PROBLEM DETAILS
Repeat every entry exactly as it appears.

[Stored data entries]

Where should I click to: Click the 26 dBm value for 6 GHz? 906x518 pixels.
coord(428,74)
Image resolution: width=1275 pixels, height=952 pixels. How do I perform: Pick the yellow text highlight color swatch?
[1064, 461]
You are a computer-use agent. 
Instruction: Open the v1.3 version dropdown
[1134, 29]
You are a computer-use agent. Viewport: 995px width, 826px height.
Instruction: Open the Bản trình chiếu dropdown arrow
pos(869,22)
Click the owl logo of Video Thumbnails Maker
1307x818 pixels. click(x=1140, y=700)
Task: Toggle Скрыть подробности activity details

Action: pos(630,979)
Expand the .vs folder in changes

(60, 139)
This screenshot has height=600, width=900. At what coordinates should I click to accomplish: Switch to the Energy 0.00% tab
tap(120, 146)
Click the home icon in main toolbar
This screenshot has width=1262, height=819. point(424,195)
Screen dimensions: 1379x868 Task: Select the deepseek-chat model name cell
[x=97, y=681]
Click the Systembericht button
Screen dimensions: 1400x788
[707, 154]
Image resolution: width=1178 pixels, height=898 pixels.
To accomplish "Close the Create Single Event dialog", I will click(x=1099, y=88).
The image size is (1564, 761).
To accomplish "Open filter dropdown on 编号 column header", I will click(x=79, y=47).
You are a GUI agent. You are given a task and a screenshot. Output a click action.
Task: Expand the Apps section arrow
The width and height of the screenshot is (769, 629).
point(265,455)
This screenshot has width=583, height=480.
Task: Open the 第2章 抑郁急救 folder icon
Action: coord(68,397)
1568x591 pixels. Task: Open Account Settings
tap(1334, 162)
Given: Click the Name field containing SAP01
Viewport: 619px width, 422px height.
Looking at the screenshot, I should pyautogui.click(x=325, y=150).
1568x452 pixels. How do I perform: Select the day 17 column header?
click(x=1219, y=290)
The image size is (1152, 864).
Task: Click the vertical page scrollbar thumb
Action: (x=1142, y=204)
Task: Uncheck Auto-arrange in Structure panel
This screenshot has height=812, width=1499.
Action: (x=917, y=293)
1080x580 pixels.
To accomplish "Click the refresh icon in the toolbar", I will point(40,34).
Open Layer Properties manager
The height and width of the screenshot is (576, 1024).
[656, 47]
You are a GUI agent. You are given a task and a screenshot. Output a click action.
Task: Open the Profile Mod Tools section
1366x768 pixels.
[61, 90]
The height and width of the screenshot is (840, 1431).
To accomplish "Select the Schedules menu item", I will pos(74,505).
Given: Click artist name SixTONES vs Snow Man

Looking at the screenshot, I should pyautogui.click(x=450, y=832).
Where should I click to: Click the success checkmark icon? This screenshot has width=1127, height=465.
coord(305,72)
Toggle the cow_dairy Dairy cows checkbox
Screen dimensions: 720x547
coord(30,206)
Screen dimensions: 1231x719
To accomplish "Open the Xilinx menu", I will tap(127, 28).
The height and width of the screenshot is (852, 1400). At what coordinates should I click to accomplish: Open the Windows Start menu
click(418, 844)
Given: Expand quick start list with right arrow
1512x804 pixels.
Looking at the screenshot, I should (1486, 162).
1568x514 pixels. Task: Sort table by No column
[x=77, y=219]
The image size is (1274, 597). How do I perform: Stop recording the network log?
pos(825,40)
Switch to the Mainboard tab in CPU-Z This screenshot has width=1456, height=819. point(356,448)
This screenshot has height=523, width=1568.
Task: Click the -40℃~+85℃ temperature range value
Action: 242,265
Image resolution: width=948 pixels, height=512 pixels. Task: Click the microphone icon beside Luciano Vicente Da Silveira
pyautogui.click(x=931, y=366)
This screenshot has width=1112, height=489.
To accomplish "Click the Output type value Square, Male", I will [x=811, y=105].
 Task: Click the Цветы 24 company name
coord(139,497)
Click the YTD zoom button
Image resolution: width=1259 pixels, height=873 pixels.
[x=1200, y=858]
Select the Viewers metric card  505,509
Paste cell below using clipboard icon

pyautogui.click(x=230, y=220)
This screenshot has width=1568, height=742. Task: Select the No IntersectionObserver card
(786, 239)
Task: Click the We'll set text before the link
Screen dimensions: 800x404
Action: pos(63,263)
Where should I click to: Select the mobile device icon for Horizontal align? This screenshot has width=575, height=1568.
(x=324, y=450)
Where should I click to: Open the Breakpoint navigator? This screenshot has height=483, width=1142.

FINAL ANSWER
Where should I click to: Click the 26 dBm value for 6 GHz? 906x518 pixels.
coord(428,74)
Image resolution: width=1275 pixels, height=952 pixels. How do I perform: Pick the yellow text highlight color swatch?
[1064, 461]
You are a computer-use agent. 
Instruction: Open the v1.3 version dropdown
[1134, 29]
You are a computer-use agent. Viewport: 995px width, 826px height.
Instruction: Open the Bản trình chiếu dropdown arrow
pos(869,22)
Click the owl logo of Video Thumbnails Maker
1307x818 pixels. click(x=1140, y=700)
Task: Toggle Скрыть подробности activity details

Action: pos(630,979)
Expand the .vs folder in changes

(60, 139)
This screenshot has height=600, width=900. At what coordinates should I click to accomplish: Switch to the Energy 0.00% tab
tap(120, 146)
Click the home icon in main toolbar
This screenshot has width=1262, height=819. point(424,195)
Screen dimensions: 1379x868 Task: Select the deepseek-chat model name cell
[x=97, y=681]
Click the Systembericht button
Screen dimensions: 1400x788
[707, 154]
Image resolution: width=1178 pixels, height=898 pixels.
To accomplish "Close the Create Single Event dialog", I will click(x=1099, y=88).
The image size is (1564, 761).
To accomplish "Open filter dropdown on 编号 column header", I will click(x=79, y=47).
You are a GUI agent. You are given a task and a screenshot. Output a click action.
Task: Expand the Apps section arrow
The width and height of the screenshot is (769, 629).
point(265,455)
This screenshot has width=583, height=480.
Task: Open the 第2章 抑郁急救 folder icon
Action: coord(68,397)
1568x591 pixels. Task: Open Account Settings
tap(1334, 162)
Given: Click the Name field containing SAP01
Viewport: 619px width, 422px height.
Looking at the screenshot, I should pyautogui.click(x=325, y=150).
1568x452 pixels. How do I perform: Select the day 17 column header?
click(x=1219, y=290)
The image size is (1152, 864).
Task: Click the vertical page scrollbar thumb
Action: (x=1142, y=204)
Task: Uncheck Auto-arrange in Structure panel
This screenshot has height=812, width=1499.
Action: (x=917, y=293)
1080x580 pixels.
To accomplish "Click the refresh icon in the toolbar", I will point(40,34).
Open Layer Properties manager
The height and width of the screenshot is (576, 1024).
[656, 47]
You are a GUI agent. You are given a task and a screenshot. Output a click action.
Task: Open the Profile Mod Tools section
1366x768 pixels.
[61, 90]
The height and width of the screenshot is (840, 1431).
To accomplish "Select the Schedules menu item", I will pos(74,505).
Given: Click artist name SixTONES vs Snow Man

Looking at the screenshot, I should pyautogui.click(x=450, y=832).
Where should I click to: Click the success checkmark icon? This screenshot has width=1127, height=465.
coord(305,72)
Toggle the cow_dairy Dairy cows checkbox
Screen dimensions: 720x547
coord(30,206)
Screen dimensions: 1231x719
To accomplish "Open the Xilinx menu", I will tap(127, 28).
The height and width of the screenshot is (852, 1400). At what coordinates should I click to accomplish: Open the Windows Start menu
click(418, 844)
Given: Expand quick start list with right arrow
1512x804 pixels.
Looking at the screenshot, I should (1486, 162).
1568x514 pixels. Task: Sort table by No column
[x=77, y=219]
The image size is (1274, 597). How do I perform: Stop recording the network log?
pos(825,40)
Switch to the Mainboard tab in CPU-Z This screenshot has width=1456, height=819. point(356,448)
This screenshot has height=523, width=1568.
Task: Click the -40℃~+85℃ temperature range value
Action: 242,265
Image resolution: width=948 pixels, height=512 pixels. Task: Click the microphone icon beside Luciano Vicente Da Silveira
pyautogui.click(x=931, y=366)
This screenshot has width=1112, height=489.
To accomplish "Click the Output type value Square, Male", I will [x=811, y=105].
 Task: Click the Цветы 24 company name
coord(139,497)
Click the YTD zoom button
Image resolution: width=1259 pixels, height=873 pixels.
[x=1200, y=858]
Select the Viewers metric card  505,509
Paste cell below using clipboard icon

pyautogui.click(x=230, y=220)
This screenshot has width=1568, height=742. Task: Select the No IntersectionObserver card
(786, 239)
Task: Click the We'll set text before the link
Screen dimensions: 800x404
Action: pos(63,263)
Where should I click to: Select the mobile device icon for Horizontal align? This screenshot has width=575, height=1568.
(x=324, y=450)
Where should I click to: Open the Breakpoint navigator? This screenshot has height=483, width=1142.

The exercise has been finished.